_WHAT NEEDS TO BE DONE_
Write out, word for word, every line in the data below from the one containing "1152x864 pixels." to the one containing "Task: Click the user account icon", both of them included.

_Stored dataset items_
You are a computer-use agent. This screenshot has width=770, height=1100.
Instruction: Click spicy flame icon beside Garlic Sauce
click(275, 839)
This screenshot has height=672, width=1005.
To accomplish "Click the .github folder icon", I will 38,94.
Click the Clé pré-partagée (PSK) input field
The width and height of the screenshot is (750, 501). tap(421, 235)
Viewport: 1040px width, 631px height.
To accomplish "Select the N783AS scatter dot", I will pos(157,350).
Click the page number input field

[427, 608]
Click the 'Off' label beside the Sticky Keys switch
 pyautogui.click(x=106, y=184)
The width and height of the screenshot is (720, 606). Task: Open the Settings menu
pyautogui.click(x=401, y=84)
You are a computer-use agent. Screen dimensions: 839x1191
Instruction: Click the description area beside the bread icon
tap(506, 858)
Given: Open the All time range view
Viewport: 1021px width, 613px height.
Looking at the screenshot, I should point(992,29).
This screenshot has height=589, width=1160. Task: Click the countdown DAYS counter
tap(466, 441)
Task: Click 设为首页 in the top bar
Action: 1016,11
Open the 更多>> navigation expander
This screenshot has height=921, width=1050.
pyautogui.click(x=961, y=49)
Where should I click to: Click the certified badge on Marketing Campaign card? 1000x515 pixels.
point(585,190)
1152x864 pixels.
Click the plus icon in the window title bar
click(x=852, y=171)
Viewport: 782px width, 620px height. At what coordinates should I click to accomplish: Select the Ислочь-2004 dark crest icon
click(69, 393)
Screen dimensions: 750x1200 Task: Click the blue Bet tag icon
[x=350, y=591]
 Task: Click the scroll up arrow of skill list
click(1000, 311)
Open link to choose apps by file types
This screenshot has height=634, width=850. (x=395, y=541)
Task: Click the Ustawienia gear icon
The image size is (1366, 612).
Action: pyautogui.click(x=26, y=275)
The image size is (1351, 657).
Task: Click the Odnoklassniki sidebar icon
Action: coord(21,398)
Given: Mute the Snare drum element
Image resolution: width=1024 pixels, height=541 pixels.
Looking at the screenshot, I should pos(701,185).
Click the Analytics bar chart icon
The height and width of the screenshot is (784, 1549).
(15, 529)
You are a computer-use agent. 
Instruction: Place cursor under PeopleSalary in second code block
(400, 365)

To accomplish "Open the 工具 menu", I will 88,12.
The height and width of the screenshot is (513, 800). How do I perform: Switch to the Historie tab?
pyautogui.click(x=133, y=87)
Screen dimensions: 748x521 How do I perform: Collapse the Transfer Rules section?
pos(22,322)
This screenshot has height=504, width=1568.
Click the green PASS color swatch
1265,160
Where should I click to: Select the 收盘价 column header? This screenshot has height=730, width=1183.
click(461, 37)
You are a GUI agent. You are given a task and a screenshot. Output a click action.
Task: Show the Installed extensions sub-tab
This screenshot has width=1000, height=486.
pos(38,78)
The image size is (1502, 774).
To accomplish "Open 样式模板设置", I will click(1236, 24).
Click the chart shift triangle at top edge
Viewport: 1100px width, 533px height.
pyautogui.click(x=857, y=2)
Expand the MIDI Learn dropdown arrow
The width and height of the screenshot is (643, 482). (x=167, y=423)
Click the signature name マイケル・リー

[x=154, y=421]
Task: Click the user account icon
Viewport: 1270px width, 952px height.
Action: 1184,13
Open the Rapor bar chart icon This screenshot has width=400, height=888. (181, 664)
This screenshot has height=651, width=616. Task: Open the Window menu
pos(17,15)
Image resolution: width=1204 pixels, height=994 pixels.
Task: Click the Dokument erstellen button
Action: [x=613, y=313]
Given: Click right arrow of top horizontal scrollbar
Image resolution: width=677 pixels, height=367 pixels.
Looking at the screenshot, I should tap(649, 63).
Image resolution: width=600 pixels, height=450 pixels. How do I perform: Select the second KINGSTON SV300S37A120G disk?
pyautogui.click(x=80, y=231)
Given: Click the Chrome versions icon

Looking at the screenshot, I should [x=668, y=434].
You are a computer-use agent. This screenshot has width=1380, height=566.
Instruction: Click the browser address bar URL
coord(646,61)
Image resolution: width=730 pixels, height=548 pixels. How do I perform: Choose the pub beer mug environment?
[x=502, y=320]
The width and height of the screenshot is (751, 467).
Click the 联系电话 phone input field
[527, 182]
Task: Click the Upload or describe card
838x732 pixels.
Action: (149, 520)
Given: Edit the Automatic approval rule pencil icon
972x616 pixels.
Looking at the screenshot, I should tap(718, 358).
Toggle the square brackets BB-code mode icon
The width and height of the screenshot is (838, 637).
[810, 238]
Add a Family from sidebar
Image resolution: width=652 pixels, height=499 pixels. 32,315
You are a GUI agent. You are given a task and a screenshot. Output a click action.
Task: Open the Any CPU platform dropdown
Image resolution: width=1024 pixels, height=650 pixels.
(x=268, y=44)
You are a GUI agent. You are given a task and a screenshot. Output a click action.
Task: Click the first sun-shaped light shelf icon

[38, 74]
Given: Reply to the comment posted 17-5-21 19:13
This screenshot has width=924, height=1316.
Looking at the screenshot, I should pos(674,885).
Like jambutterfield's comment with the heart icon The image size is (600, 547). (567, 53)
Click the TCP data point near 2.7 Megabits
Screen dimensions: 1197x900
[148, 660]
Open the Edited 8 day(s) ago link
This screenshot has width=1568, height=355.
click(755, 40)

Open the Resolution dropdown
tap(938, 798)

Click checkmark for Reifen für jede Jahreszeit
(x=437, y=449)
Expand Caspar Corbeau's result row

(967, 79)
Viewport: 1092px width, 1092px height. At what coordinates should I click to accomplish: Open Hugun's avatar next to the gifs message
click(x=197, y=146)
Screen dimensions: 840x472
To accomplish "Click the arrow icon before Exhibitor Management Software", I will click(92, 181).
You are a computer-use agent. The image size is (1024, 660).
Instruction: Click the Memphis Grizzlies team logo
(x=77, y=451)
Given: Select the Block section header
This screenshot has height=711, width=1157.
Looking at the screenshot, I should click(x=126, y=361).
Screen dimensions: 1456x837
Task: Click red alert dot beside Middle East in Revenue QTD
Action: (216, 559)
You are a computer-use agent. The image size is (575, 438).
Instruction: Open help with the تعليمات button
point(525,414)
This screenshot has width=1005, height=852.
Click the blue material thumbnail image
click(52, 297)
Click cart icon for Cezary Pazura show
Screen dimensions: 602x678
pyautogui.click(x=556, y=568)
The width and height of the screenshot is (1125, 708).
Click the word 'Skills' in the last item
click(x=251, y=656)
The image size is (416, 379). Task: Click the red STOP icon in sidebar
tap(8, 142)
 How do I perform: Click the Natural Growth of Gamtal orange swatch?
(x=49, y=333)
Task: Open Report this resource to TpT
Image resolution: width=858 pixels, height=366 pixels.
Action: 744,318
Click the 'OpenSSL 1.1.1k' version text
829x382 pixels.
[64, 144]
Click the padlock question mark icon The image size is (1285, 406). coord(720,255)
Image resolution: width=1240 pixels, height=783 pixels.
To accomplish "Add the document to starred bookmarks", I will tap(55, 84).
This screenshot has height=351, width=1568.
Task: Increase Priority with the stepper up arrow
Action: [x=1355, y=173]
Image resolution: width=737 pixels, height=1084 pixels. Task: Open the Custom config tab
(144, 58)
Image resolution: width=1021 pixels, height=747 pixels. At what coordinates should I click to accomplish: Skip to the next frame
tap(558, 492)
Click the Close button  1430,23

_WRITTEN SOLUTION_
1152x864 pixels.
Click the plus icon in the window title bar
click(x=852, y=171)
Viewport: 782px width, 620px height. At what coordinates should I click to accomplish: Select the Ислочь-2004 dark crest icon
click(69, 393)
Screen dimensions: 750x1200 Task: Click the blue Bet tag icon
[x=350, y=591]
 Task: Click the scroll up arrow of skill list
click(1000, 311)
Open link to choose apps by file types
This screenshot has height=634, width=850. (x=395, y=541)
Task: Click the Ustawienia gear icon
The image size is (1366, 612).
Action: pyautogui.click(x=26, y=275)
The image size is (1351, 657).
Task: Click the Odnoklassniki sidebar icon
Action: coord(21,398)
Given: Mute the Snare drum element
Image resolution: width=1024 pixels, height=541 pixels.
Looking at the screenshot, I should pos(701,185).
Click the Analytics bar chart icon
The height and width of the screenshot is (784, 1549).
(15, 529)
You are a computer-use agent. 
Instruction: Place cursor under PeopleSalary in second code block
(400, 365)

To accomplish "Open the 工具 menu", I will 88,12.
The height and width of the screenshot is (513, 800). How do I perform: Switch to the Historie tab?
pyautogui.click(x=133, y=87)
Screen dimensions: 748x521 How do I perform: Collapse the Transfer Rules section?
pos(22,322)
This screenshot has height=504, width=1568.
Click the green PASS color swatch
1265,160
Where should I click to: Select the 收盘价 column header? This screenshot has height=730, width=1183.
click(461, 37)
You are a GUI agent. You are given a task and a screenshot. Output a click action.
Task: Show the Installed extensions sub-tab
This screenshot has width=1000, height=486.
pos(38,78)
The image size is (1502, 774).
To accomplish "Open 样式模板设置", I will click(1236, 24).
Click the chart shift triangle at top edge
Viewport: 1100px width, 533px height.
pyautogui.click(x=857, y=2)
Expand the MIDI Learn dropdown arrow
The width and height of the screenshot is (643, 482). (x=167, y=423)
Click the signature name マイケル・リー

[x=154, y=421]
Task: Click the user account icon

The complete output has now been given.